## What you need to do
**A)** In the study methods text, how many participants were in the "low incidence" blunt head trauma group?
**B)** Reproduce the study methods text from "Blood Proteomics." to "fibrillary acidic protein." word for word.

Participants completed the CES, for which the total score represents overall combat exposure. They also completed the interview-based Brain Injury Screening Questionnaire (BISQ) to capture lifetime exposure to TBI. As a part of this comprehensive TBI screening, participants were asked whether they had ever experienced a blow to the head in over 20 different situations (e.g., combative training and contact sports) (28). All participants endorsed at least one blow to the head and 21 participants endorsed more blows to the head than they could remember. Although the BISQ typically asks whether each blow to the head was followed by altered mental status (i.e., loss of consciousness, dazed and confused), we only asked about altered mental status for the three worst events, because participants frequently were unable to recall a finite number of blows to the head. All participants endorsed at least one blow to the head with either alteration of consciousness or loss of consciousness, consistent with mild TBI, as defined by the VA/DoD (9).

Given that we could not quantify the total number of mild TBIs, to account for head trauma we generated a dichotomous variable using participants’ report of lifetime blows to the head. Participants in the “high incidence” blunt head trauma group (n = 21) had more blows to the head than they could remember, primarily due to repeated exposures during combative training and contact sports. Participants in the “low incidence” blunt head trauma group (n = 9) recalled a finite number of blows to the head (range 1 to 13). Thus, in addition to the CES total score and age, we included blows to the head as a covariate in multivariable (i.e., adjusted) linear regressions.

Cognitive Performance, Psychological Health, and Physical Symptoms.

The cognitive performance battery tested executive function, attention, learning and memory, processing speed, and visuospatial processing (SI Appendix, Table S3). In addition to standard paper-and-pencil cognitive assessments, we administered the computer-based Automated Neuropsychological Assessment Metrics (ANAM) (31) and the iPad-based Philips IntelliSpace Cognition (32) tests. In the week prior to and during the study visit, participants also completed self-report measures assessing psychological health and physical symptoms, as previously described (30). Scores on cognitive performance and self-report symptom measures were assessed for validity in one of two ways depending on the measure: 1) comparison to standard cutoffs on stand-alone measures [i.e., Mild Brain Injury Atypical Symptoms (33), Medical Symptom Validity Test (34)]; or 2) automated evaluation of effort via metrics embedded in the assessment (i.e., ANAM, Philips IntelliSpace Cognition). Performance validity and symptom validity were confirmed for all measures and thus, no cognitive performance or self-reported symptom data were removed before analysis. See SI Appendix for additional details.

Blood Proteomics.

Blood samples were collected from fasted participants and centrifuged immediately. The plasma was aliquoted and stored at −80 °C until analysis. We used Simoa Human Neurology 4-Plex A (N4PA), 3-Plex A (N3PA), and pTau181 assays at the Simoa Accelerator Laboratory (Quanterix, Billerica, MA) to measure plasma protein levels: neurofilament light (NfL), phosphorylated tau181 (p-tau), tau, ubiquitin carboxyl-terminal esterase L1 (UCH-L1), amyloid beta 40 (Aβ40), amyloid beta 42 (Aβ42), and glial fibrillary acidic protein.

## Supplied information

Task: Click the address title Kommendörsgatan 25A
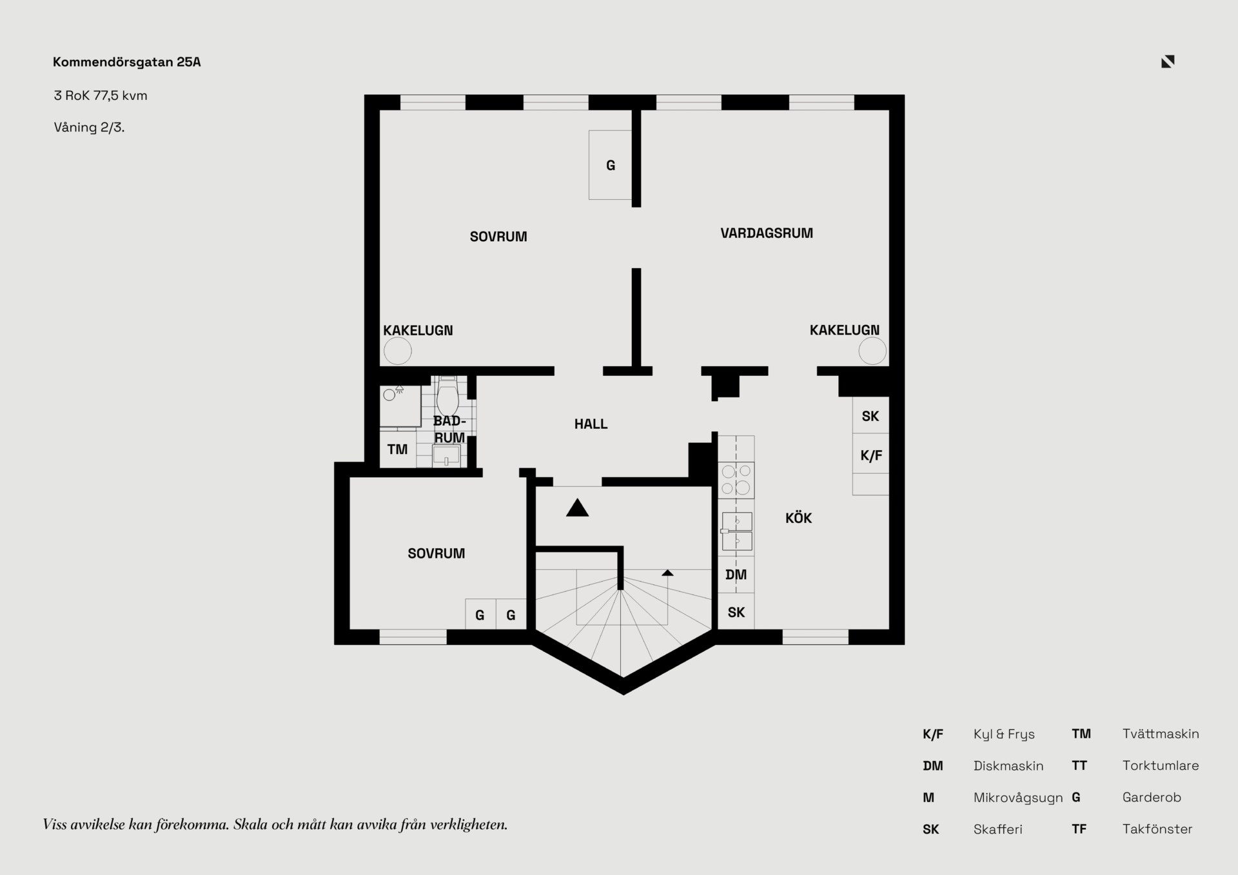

## Task results
**A)** Nine participants (n = 9).

**B)**
Blood Proteomics.

Blood samples were collected from fasted participants and centrifuged immediately. The plasma was aliquoted and stored at −80 °C until analysis. We used Simoa Human Neurology 4-Plex A (N4PA), 3-Plex A (N3PA), and pTau181 assays at the Simoa Accelerator Laboratory (Quanterix, Billerica, MA) to measure plasma protein levels: neurofilament light (NfL), phosphorylated tau181 (p-tau), tau, ubiquitin carboxyl-terminal esterase L1 (UCH-L1), amyloid beta 40 (Aβ40), amyloid beta 42 (Aβ42), and glial fibrillary acidic protein.